## Input records
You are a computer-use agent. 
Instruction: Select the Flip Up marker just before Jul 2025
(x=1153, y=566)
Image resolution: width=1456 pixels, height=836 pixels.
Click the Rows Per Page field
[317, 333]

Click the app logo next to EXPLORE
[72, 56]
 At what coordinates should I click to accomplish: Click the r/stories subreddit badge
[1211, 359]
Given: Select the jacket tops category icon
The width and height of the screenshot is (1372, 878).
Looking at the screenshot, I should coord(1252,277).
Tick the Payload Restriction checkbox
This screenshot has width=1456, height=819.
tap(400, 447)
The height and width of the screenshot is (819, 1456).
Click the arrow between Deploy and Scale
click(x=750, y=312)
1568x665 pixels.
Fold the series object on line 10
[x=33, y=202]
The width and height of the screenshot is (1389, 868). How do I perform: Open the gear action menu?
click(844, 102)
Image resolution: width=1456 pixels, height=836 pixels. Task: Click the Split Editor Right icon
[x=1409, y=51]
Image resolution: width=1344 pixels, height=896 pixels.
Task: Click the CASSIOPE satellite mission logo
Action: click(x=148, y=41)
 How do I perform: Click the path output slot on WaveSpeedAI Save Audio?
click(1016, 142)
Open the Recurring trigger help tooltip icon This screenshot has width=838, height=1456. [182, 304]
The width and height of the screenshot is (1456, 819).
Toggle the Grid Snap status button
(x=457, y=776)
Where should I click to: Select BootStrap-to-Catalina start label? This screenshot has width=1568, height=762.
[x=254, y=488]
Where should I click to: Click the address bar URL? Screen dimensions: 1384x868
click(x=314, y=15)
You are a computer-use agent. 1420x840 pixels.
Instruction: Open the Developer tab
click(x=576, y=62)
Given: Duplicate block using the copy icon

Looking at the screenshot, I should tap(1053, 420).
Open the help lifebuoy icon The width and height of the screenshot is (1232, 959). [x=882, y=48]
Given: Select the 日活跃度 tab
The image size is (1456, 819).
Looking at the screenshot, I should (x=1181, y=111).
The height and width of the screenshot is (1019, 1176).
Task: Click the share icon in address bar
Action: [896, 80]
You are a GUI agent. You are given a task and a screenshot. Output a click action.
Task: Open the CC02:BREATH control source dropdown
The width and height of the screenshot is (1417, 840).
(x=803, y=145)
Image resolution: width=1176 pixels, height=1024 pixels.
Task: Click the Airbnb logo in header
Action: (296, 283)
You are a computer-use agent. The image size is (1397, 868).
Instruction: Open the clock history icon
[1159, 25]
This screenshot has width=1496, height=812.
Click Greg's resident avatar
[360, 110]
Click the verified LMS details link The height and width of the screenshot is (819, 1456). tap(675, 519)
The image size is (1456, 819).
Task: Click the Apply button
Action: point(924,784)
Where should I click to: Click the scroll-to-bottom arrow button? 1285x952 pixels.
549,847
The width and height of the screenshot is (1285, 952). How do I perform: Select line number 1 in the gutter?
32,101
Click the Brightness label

## The task
Every line of the material above that contains "help" should be counted; give the total only.

## Written solution
2